The primary aim of this study was to develop a modified staging system for oral SCC that integrates DOI into the T categories. Our secondary aims were 2-fold: we aimed (1) to determine if there is significant heterogeneity between institutions in terms of the prognostic impact of DOI in view of the variable definitions used by previous authors19 and (2) to compare the prognostic performance of our modified system with the current AJCC T categories as well as previously proposed modifications based on DOI or thickness.
This international multicenter retrospective study included pooled individual patient data from 11 participating comprehensive cancer centers worldwide, treated between 1990 and 2011. Ethical approval was obtained from local institutional review board committees of the 11 participating centers. Patients with histologically confirmed oral SCC undergoing surgical resection of the primary tumor and neck dissection with curative intent were candidates for inclusion. We identified 3781 patients as candidates for inclusion in the study. We excluded cases if they had received neoadjuvant therapy (n = 22), were younger than 20 years (n = 5), experienced perioperative mortality (n = 16), or had inadequate information to determine primary DOI (n = 581), pathological T (pT) category (n = 0), or pathological N (pN) category (n = 8). The final study population consisted of 3149 patients (Table 1).
Although many authors use the terms thickness and depth of invasion synonymously, they are not the same, and a distinction should be made.19,20 Tumor thickness was defined according to the definition proposed by Moore et al,20 which extends from the level of adjacent normal mucosa to the deepest point of tumor invasion. In contrast, DOI is considered to be the extent of invasion below the epithelial basement membrane.19 Rather than restricting the analysis to a homogenous group in this respect, we assumed some heterogeneity in view of the extended study period as well as the number of involved institutions and pathologists. Hence, we elected to determine if significant between-center heterogeneity exists in regard to the clinical impact of DOI, which may reflect center-specific definitions and measurement techniques.
Statistical analysis was performed using Stata version 12.0 SE (StataCorp LP, College Station, Texas). All statistics were 2-sided, and P < .05 was considered statistically significant. The clinical end points of interest were overall survival (OS) and disease-specific survival (DSS). Overall survival was calculated from the date of surgery to the date of death or last follow-up visit. For DSS, patients who died from causes other than oral SCC were censored at the time of death.
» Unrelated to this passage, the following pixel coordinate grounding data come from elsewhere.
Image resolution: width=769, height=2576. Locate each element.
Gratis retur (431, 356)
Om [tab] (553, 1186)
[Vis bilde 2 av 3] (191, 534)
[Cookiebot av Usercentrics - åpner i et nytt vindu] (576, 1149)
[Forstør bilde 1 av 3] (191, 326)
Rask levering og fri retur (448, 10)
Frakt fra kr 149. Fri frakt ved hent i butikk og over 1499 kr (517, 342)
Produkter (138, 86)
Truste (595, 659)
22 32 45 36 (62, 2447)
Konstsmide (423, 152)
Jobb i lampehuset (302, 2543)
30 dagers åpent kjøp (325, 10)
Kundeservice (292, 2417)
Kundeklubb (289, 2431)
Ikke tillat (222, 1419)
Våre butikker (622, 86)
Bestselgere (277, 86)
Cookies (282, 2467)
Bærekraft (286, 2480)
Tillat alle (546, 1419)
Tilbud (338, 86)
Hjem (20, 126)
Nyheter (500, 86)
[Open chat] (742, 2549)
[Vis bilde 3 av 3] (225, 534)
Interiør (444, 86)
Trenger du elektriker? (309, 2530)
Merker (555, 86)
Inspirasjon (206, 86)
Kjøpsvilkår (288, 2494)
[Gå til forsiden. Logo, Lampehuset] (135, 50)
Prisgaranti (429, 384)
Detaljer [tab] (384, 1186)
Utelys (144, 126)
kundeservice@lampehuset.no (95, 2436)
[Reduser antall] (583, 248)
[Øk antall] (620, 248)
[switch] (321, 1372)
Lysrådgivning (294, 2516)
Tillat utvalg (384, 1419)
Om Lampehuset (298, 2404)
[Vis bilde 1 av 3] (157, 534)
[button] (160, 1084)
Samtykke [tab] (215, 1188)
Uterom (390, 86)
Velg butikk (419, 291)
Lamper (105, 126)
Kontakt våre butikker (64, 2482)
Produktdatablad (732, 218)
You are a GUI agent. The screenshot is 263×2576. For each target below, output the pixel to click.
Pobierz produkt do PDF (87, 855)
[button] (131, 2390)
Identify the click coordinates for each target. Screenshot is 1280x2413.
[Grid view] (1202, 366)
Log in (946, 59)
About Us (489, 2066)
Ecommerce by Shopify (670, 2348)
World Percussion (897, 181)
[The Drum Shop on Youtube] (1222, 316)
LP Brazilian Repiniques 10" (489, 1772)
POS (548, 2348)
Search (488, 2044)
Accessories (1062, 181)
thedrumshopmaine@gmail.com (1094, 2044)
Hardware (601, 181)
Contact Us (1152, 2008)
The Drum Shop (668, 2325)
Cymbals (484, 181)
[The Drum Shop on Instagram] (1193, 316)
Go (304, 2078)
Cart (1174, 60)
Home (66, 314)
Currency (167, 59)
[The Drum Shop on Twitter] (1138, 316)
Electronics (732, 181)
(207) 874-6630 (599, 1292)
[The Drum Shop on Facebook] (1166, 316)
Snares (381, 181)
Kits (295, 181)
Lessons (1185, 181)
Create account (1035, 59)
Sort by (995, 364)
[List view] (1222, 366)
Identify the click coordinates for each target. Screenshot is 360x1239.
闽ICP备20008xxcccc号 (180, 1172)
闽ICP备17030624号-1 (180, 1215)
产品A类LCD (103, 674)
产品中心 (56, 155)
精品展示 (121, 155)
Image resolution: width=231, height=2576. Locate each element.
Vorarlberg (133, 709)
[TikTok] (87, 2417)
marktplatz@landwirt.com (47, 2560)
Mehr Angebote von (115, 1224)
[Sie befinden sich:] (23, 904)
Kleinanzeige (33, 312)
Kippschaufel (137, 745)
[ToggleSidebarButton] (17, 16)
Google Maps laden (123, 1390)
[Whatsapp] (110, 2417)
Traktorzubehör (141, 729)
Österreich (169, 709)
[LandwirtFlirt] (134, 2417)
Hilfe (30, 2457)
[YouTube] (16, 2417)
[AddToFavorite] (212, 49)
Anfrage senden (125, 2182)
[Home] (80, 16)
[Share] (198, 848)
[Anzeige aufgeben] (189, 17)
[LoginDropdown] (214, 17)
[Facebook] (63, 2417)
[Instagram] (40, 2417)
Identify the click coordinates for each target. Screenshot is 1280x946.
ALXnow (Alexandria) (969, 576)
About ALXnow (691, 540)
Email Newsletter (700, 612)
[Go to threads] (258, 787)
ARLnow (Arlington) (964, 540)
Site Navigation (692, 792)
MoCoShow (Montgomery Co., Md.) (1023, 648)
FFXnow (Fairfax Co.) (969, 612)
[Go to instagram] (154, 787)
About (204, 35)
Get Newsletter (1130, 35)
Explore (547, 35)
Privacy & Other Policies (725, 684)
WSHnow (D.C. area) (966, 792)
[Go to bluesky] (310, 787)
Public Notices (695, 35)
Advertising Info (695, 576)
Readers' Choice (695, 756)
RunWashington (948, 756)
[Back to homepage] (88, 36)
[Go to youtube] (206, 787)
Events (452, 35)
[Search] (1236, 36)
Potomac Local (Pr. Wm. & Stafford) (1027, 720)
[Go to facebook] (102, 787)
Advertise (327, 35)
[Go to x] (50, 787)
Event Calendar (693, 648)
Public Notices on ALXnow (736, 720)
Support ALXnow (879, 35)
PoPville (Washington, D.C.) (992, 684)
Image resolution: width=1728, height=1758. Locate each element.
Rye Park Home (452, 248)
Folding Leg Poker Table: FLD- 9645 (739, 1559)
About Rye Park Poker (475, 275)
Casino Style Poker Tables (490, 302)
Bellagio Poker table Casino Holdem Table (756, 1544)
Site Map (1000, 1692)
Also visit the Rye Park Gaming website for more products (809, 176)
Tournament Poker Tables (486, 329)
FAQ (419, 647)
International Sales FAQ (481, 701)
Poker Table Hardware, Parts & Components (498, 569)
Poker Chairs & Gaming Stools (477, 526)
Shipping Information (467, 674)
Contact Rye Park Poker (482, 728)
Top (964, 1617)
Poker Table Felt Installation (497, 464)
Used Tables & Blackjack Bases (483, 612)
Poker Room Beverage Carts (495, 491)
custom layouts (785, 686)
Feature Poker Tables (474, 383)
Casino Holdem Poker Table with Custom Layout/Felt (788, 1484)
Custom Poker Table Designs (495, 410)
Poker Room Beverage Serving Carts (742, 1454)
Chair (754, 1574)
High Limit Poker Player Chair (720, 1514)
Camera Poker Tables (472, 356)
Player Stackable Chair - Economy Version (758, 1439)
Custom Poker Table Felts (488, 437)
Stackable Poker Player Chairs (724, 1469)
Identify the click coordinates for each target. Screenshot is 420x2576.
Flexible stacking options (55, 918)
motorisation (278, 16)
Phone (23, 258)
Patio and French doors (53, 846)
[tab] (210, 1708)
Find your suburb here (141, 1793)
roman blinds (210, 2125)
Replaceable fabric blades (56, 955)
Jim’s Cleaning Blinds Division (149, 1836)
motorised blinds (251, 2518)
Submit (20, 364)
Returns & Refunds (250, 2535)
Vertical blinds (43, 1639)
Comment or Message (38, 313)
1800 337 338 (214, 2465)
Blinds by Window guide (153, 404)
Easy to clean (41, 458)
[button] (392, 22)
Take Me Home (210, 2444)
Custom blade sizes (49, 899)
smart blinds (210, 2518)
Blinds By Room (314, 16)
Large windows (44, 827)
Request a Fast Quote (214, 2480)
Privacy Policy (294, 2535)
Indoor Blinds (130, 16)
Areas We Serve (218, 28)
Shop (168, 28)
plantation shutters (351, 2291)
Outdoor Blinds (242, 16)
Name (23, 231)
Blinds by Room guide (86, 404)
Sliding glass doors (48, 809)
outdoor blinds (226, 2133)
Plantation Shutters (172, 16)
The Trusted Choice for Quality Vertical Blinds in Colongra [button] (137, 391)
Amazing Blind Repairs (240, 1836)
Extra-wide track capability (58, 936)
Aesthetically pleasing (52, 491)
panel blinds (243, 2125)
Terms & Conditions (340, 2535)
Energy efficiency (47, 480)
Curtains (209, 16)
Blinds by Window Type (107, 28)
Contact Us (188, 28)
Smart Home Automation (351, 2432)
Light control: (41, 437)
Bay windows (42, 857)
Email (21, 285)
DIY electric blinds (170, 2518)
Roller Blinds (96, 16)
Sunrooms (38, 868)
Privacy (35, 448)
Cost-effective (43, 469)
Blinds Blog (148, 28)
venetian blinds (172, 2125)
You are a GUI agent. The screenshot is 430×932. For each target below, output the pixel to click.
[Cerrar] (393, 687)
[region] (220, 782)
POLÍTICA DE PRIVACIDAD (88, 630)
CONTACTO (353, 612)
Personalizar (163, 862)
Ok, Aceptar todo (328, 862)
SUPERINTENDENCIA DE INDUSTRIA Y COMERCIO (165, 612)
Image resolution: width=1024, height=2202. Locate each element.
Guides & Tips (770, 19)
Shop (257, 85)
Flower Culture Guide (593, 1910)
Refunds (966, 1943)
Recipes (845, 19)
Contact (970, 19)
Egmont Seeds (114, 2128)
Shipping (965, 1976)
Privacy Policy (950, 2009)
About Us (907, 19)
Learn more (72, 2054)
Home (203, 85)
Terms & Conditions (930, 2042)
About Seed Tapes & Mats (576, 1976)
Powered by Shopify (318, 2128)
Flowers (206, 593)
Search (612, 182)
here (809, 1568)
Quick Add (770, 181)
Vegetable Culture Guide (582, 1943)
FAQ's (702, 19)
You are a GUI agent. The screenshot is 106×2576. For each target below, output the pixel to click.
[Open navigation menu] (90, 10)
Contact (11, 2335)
We first sought to determine if DOI provides significant prognostic information beyond pT and pN categories in multivariable-adjusted models. Depth of invasion was analyzed as a continuous variable after logarithmic transformation because the distribution was right skewed. Multivariable analyses were performed using Cox proportional hazard models, stratified by study center and adjusted for pT category (T1, T2, T3, T4), pN category (N0, N1, N2a, N2b, N2c, N3), time period of primary treatment (1990-1999, 2000-2011), and adjuvant radiotherapy (minimally adjusted model). A sensitivity analysis was performed to determine whether additional adjustment for age, sex, extracapsular spread, and margin status affected the results (fully adjusted model).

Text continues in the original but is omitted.